Exercise requirements: Please reproduce the entries below exactly from the line with "Open the 公式 ribbon tab" through their last line, leaving out any pictures.
----------------------------------------
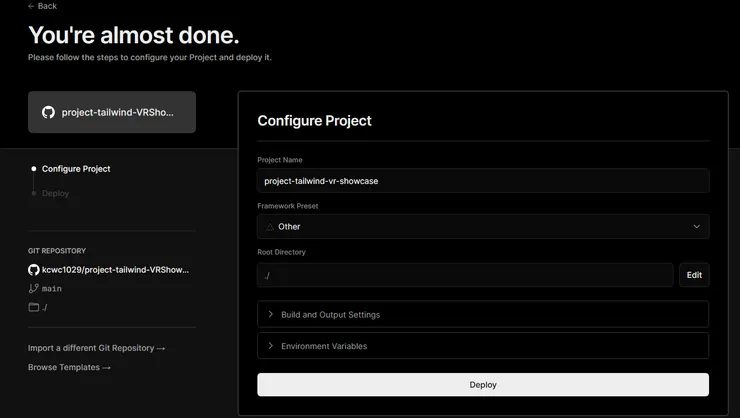This screenshot has width=740, height=418.
Task: Select the Deploy step in sidebar
Action: (55, 193)
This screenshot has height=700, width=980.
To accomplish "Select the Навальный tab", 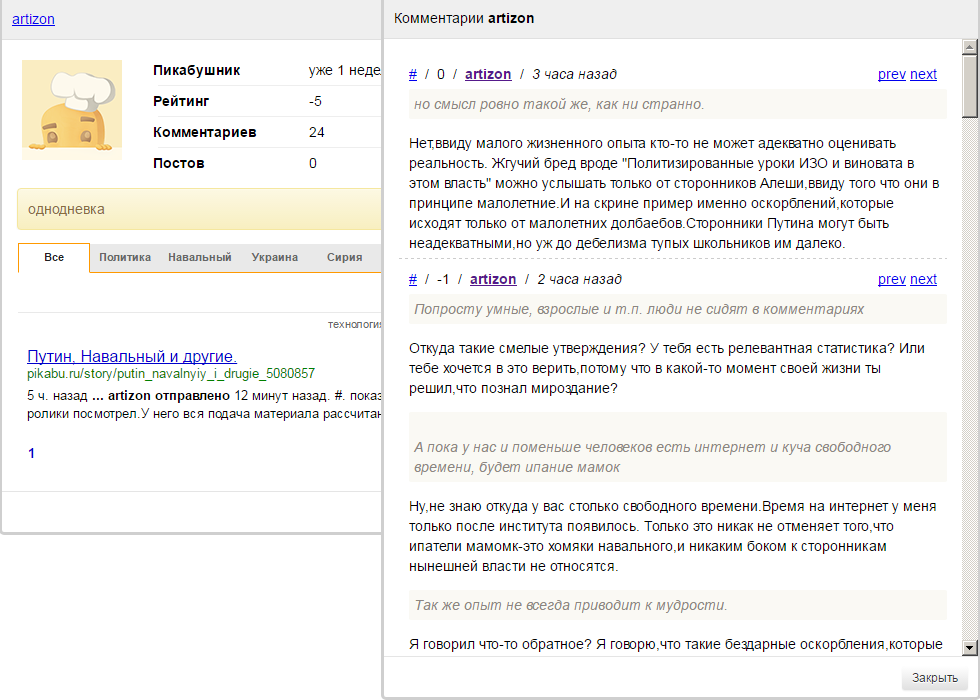I will click(x=200, y=257).
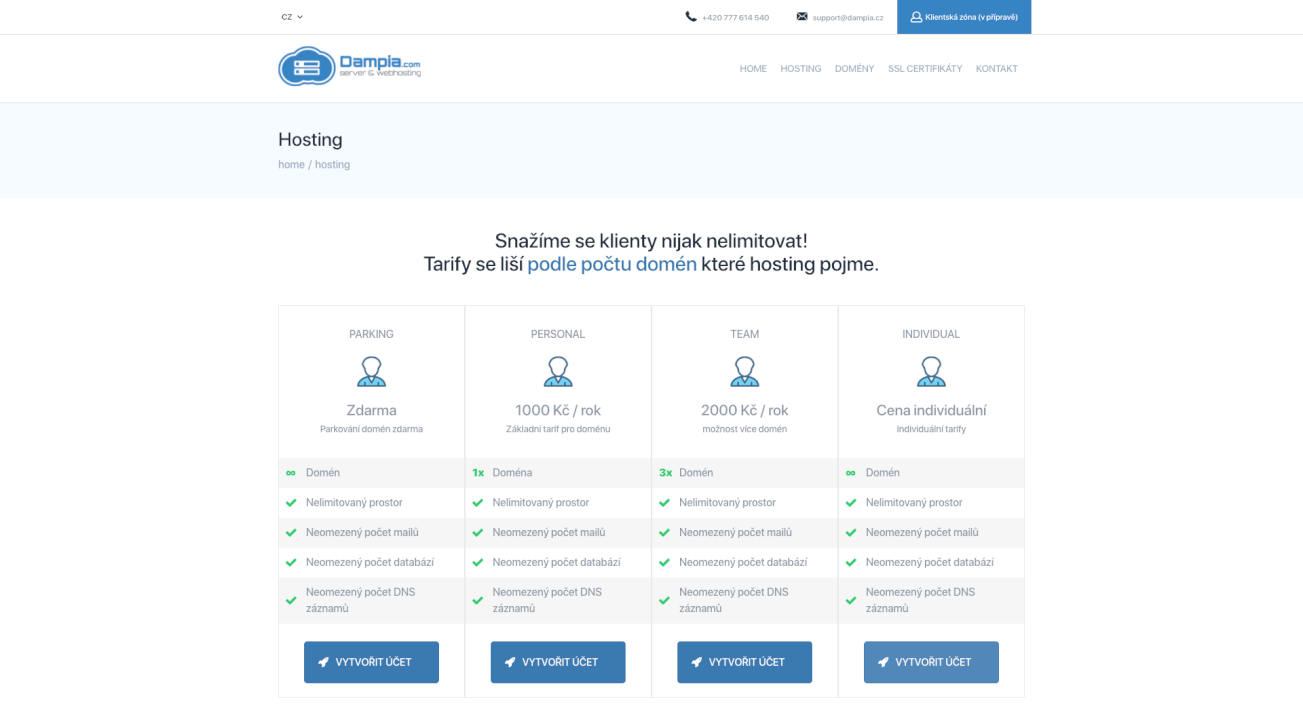Viewport: 1303px width, 720px height.
Task: Click the support@dampia.cz email link
Action: (847, 18)
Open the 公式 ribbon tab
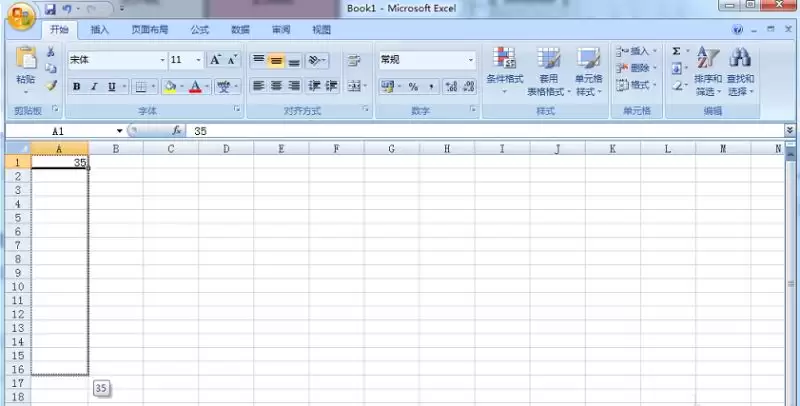Screen dimensions: 800x406 point(200,30)
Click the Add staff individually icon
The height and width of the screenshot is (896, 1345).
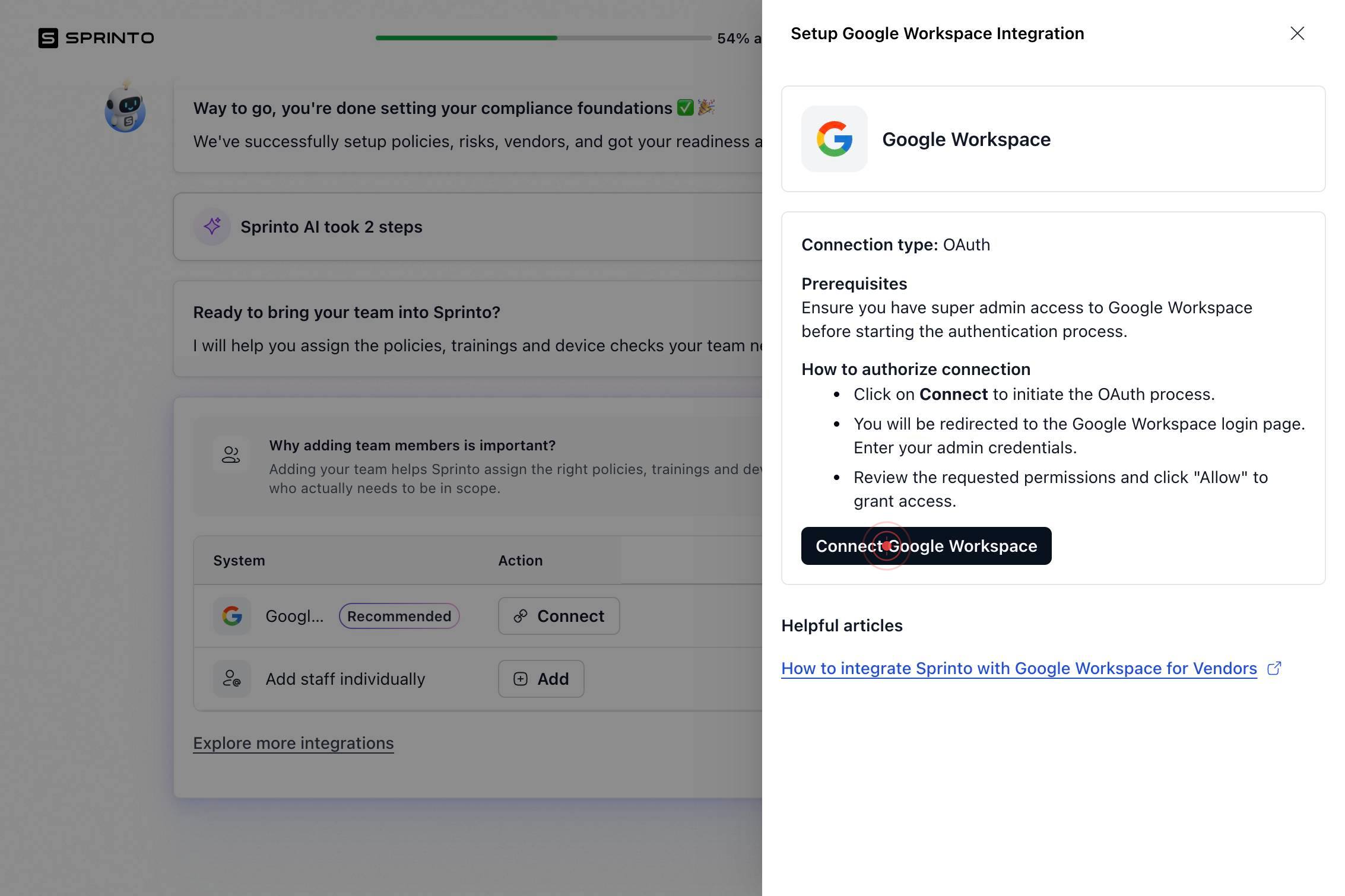click(x=232, y=679)
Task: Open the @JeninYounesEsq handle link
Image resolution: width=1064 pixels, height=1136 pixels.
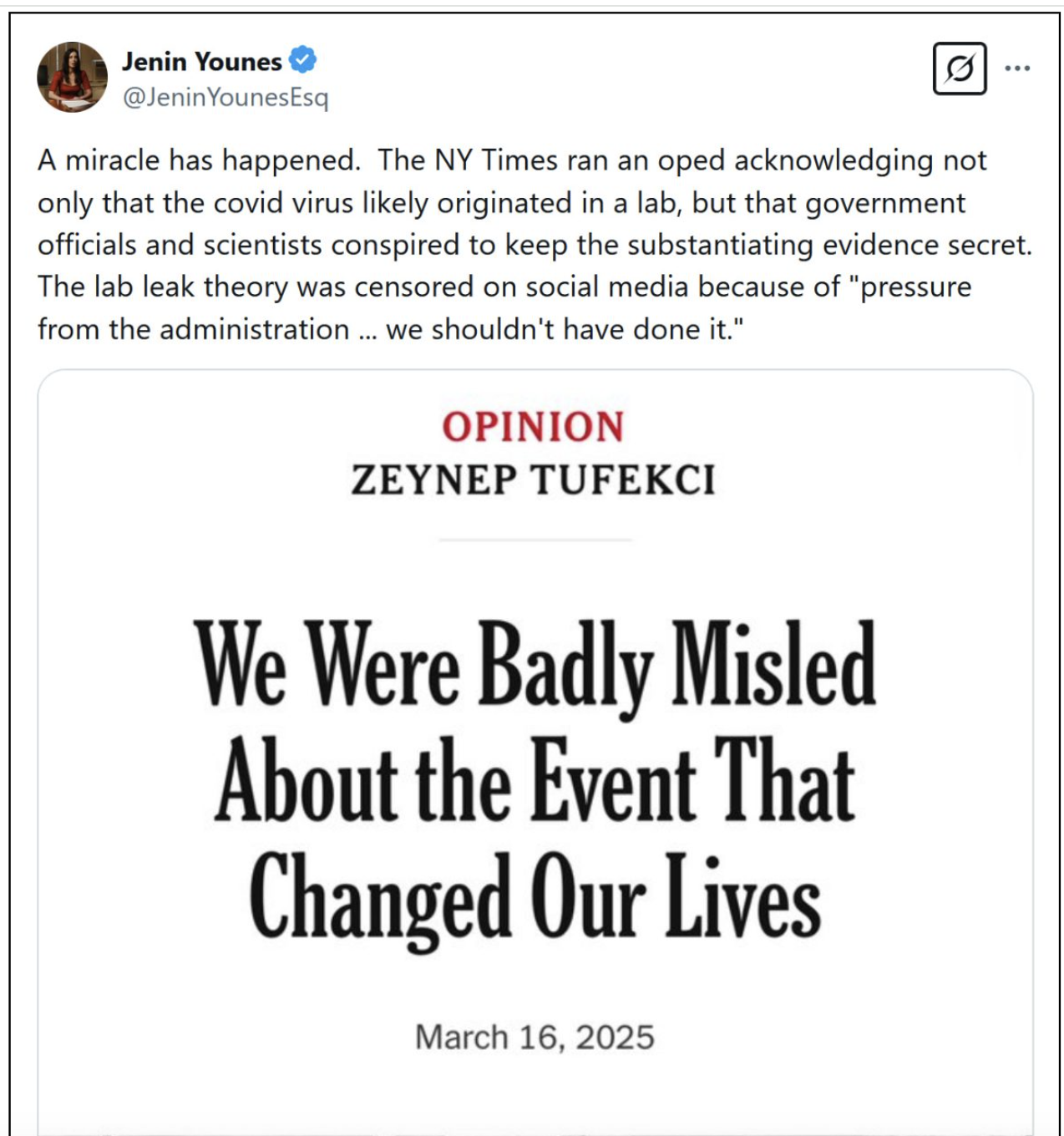Action: tap(225, 98)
----------------------------------------
Reply to the task:
Open the 公式 ribbon tab
Screen dimensions: 800x406 point(200,30)
Click the Add staff individually icon
The height and width of the screenshot is (896, 1345).
click(x=232, y=679)
Task: Open the @JeninYounesEsq handle link
Image resolution: width=1064 pixels, height=1136 pixels.
Action: tap(225, 98)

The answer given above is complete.